Dapat menghilangkan autoantibodi dan kompleks imun dari serum. Plasma exchange
diberikan bersamaan dengan albumin (50 ml/kg) selama periode 10 hari dan terbukti
III.10 PROGNOSA
Diperkirakan 85% pasien SGB mencapai perbaikan fungsional penuh dalam waktu 6-
12 bulan, maksimal sampai 18 bulan setelah onset. Sekitar 7-15% mengalami sekuele
neurologis yang permanen. Angka mortalitas kurang dari 5%, dengan sepsis, emboli paru, dan
cardiac arrest sebagai penyebabnya.6
Beberapa faktor yang diduga sebagai faktor prognostic buruk SGB antara lain :6
1. Umur ≥ 60th
2. Kecepatan perburukan klinis
3. Amplitudo konduksi saraf rendah pada saat stimulasi distal
4. Penggunaan ventilator yang lama.
Secara umum “poor long term prognosis” secara langsung berhubungan dengan
beratnya penyakit pada episode akut dan keterlambatan onset terapi spesifik.
Pada kasus ini telah dirawat seorang laki-laki yang didiagnosa dengan Sindroma
Guillain-Barre berdasarkan anamnesis, pemeriksaan fisik, pemeriksaan neurologi dan
pemeriksaan penunjang.
Dari anamnesis didapatkan keluhan utama lemah pada keempat anggota gerak. Dari
anamnese didapati bahwa lemah keempat anggota gerak telah dialami penderita sejak 1
minggu sebelum masuk RS HAM, berlangsung secara perlahan-lahan. Awalnya rasa kebas
pada kedua tungkai yang kemudian dikuti dengan rasa lemah namun os masih dapat berjalan
dengan bantuan orang lain sejak 2 minggu yang lalu. Keesokan harinya memberat sehingga os
tidak dapat berjalan. Rasa lemah ini terasa menjalar sampai ke lengan tiga hari kemudian yang
juga disertai dengan rasa kebas dan semakin memberat sehingga os tidak dapat menggerakkan
kedua lengan dan tungkai sejak 1 minggu terakhir. Sesak nafas dialami os sejak 1 hari yang
lalu. Riwayat demam dijumpai, disertai batuk.

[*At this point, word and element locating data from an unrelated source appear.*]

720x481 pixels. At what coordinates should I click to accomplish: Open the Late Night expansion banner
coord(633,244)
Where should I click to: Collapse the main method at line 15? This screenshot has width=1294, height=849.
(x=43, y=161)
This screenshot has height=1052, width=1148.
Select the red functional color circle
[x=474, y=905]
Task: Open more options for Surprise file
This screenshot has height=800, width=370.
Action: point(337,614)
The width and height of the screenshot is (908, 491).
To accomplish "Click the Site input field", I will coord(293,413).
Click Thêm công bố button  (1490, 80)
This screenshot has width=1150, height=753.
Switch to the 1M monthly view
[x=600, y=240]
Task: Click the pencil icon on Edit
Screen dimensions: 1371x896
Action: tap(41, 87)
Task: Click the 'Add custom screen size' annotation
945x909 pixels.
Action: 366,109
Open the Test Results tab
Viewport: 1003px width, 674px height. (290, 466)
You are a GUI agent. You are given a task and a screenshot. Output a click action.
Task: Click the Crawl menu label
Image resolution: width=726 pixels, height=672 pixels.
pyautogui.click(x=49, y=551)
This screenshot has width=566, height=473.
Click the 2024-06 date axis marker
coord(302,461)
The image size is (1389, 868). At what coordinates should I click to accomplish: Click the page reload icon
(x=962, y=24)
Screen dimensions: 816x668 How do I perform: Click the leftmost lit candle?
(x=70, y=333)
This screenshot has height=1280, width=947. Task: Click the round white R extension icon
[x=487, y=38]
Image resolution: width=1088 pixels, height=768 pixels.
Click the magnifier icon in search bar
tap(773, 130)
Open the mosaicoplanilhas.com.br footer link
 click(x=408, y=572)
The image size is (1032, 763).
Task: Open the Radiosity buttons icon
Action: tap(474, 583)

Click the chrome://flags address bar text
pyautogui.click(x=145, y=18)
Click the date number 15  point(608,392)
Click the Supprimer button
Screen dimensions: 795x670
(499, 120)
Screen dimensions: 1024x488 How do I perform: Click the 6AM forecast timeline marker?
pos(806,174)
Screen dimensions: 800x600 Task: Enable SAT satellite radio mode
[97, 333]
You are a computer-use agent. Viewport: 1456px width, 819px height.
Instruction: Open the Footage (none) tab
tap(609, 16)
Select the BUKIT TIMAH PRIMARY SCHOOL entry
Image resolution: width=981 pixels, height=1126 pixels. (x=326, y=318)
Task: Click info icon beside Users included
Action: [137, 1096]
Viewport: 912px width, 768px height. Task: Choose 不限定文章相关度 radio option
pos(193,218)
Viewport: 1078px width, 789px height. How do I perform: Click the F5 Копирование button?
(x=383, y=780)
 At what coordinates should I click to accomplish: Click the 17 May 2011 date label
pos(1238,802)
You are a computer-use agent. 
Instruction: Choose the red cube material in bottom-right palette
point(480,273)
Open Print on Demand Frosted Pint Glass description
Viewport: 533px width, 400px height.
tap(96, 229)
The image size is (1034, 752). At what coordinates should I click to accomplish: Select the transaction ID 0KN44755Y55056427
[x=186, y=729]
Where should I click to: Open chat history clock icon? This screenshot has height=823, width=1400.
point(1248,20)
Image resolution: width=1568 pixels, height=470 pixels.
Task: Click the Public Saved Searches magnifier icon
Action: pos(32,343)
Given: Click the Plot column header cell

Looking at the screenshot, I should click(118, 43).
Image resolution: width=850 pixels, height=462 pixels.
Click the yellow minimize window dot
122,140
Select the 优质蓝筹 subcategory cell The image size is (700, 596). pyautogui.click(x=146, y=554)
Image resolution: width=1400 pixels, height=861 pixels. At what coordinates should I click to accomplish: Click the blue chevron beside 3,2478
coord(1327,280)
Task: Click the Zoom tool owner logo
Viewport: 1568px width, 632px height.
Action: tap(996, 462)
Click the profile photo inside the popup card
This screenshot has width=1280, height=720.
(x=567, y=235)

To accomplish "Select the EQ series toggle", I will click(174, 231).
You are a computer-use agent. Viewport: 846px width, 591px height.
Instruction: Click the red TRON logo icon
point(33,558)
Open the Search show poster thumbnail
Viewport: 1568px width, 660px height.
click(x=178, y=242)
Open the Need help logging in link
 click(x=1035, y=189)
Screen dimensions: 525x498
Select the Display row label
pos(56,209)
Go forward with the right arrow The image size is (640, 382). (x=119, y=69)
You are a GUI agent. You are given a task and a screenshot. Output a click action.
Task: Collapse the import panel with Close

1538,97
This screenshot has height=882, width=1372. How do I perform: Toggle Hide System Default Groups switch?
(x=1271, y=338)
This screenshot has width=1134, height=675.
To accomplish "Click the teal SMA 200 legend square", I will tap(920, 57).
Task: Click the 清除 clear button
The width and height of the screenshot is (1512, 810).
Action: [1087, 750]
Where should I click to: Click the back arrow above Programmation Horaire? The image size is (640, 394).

Dari pemeriksaan neurologis didapatkan; tetraparesis tipe LMN, penurunan reflek
fisiologis pada keempat ekstremitas, hipoestesia setinggi Th4-5 ke bawah dan inkontinensia
urine dan inkontinensia alvi.
Saat masuk os didiagnosa banding dengan miopati dan myelitis transversalis. Miopati
disingkirkan karena pada kasus ini kelemahan diawali pada bagian distal terlebih dahulu.
Sedangkan myelitis transversalis yang menyebar keatas (asending) disingkirkan karena pada
kasus ini tidak dijumpai peningkatan refleks dan tidak ada refleks patologis.
Dari hasil pemeriksaan lumbal punksi dijumpai kadar protein serta jumlah sel normal.
Pada kasus ini os dikonsulkan ke ICU karena mengalami kesulitan bernafas akibat
kelemahan otot-otot pernafasan. Pasien menjalani plasma exchange dan terlihat kemajuan
kondisi pasien dengan meningkatnya kekuatan motorik dan menurunnya kesulitan bernafas.